Nur zwei Tage nach der Wahl lässt sich an den Reaktionen der Wall Street und am Charakter der Anwärter auf die wichtigsten Staatsämter ablesen, wie die neue Regierung beschaffen sein wird. Trump hat angekündigt, er werde seine Präsidentschaft so führen wie seine Unternehmen – mit anderen Worten, mit einer Mischung aus Spekulation, Hochstapelei und vor allem einem gnadenlosen Profitstreben.

Sein Wahlkampf reihte sich ein in die lange Tradition amerikanischer Trickbetrüger, Schwindler und Scharlatane. Nachdem er im Wahlkampf von der berechtigten Unzufriedenheit von Millionen Arbeitern und von ihrer Feindschaft gegenüber den Banken und Konzernen, der Demokratischen Partei und den Gewerkschaftsapparaten profitiert hat, bildet er jetzt eine Regierung, die sich aus Vertretern eben dieser Banken und Konzerne zusammensetzt.

Außerhalb der USA gibt es noch bezeichnendere historische Parallelen. In den 1930ern konnte das Hitlerregime die deutsche Wirtschaft durch ein nationalistisches Wirtschaftsprogramm und massive Ausgaben für Infrastruktur und Aufrüstung beleben. Doch die tieferen Widersprüche des deutschen Kapitalismus wurden dadurch nicht überwunden. Hitlers Programm mündete in eine Wirtschaftskrise und am Ende in Krieg.

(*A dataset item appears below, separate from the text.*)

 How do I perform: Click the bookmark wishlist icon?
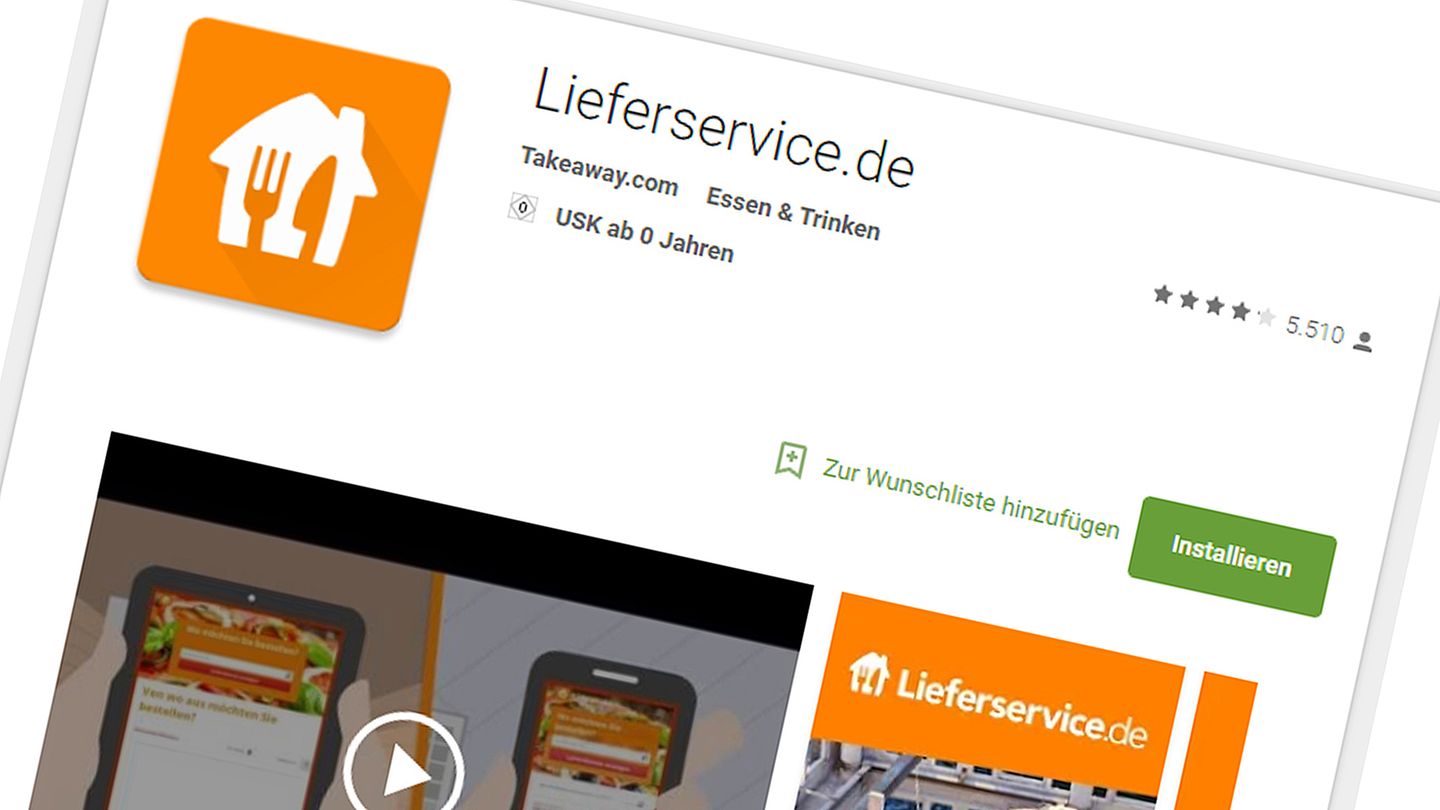790,459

Die Trump-Regierung ist keine Wiederholung des Naziregimes, weist aber wirtschaftliche und politische Ähnlichkeiten dazu auf. Abgesehen von der Förderung einer nationalistischen Wirtschaftsstrategie, ausgedrückt in der Parole „America First“, besteht eine der auffälligsten Parallelen darin, dass das politische Establishment in den USA seine Haltung genauso prompt geändert hat wie einst in Deutschland.

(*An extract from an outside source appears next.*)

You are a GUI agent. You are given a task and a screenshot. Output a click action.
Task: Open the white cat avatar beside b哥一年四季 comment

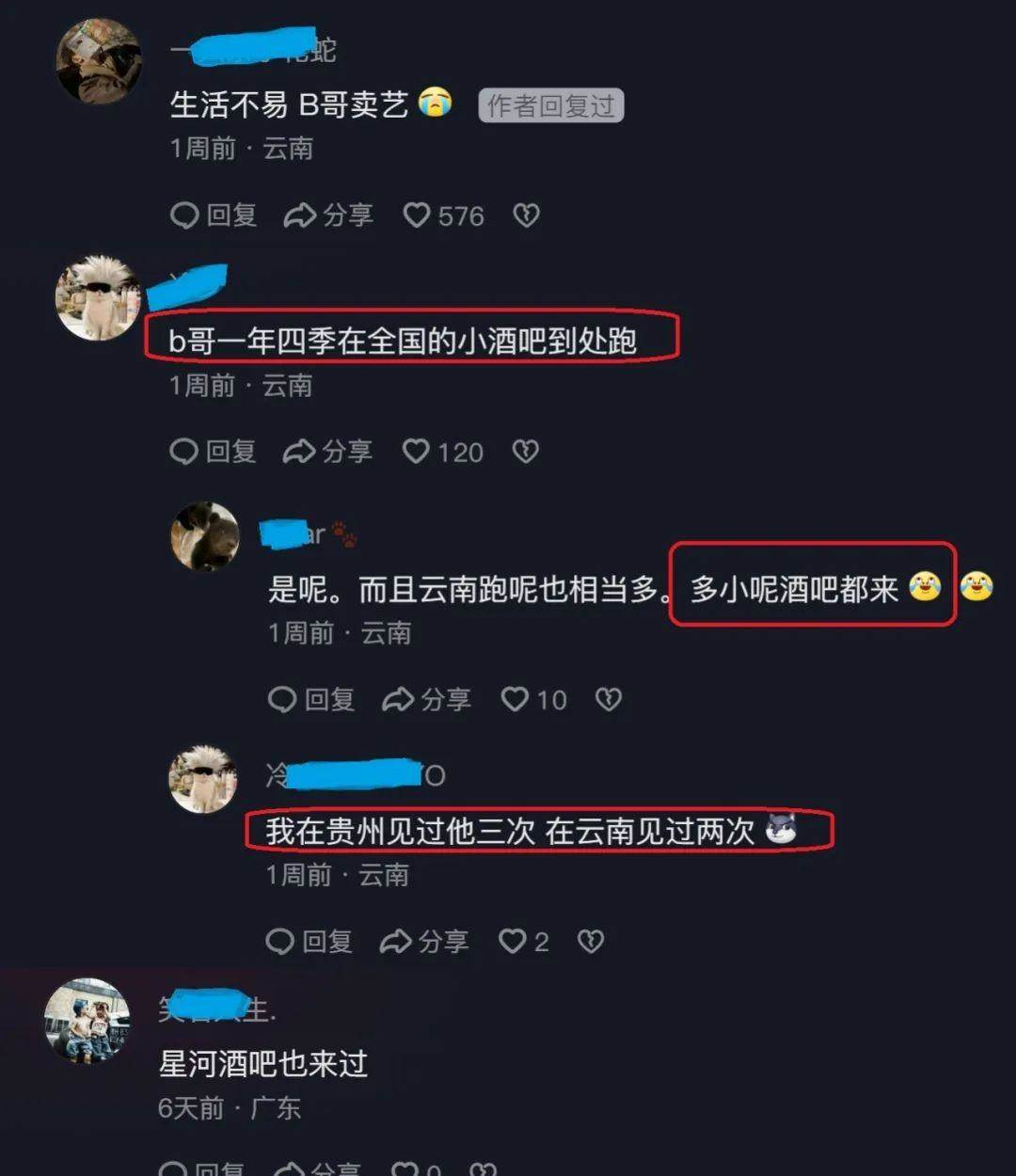[x=98, y=298]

In beiden Fällen hat es den Anwärter auf die Macht zunächst als „regierungsunfähig“ bezeichnet, nur um sich sofort nach der Wahl um den neuen Führer zu scharen und ihm seine Unterstützung zuzusichern – weil er die Interessen der Wirtschaftseliten verteidigt, die sie alle teilen.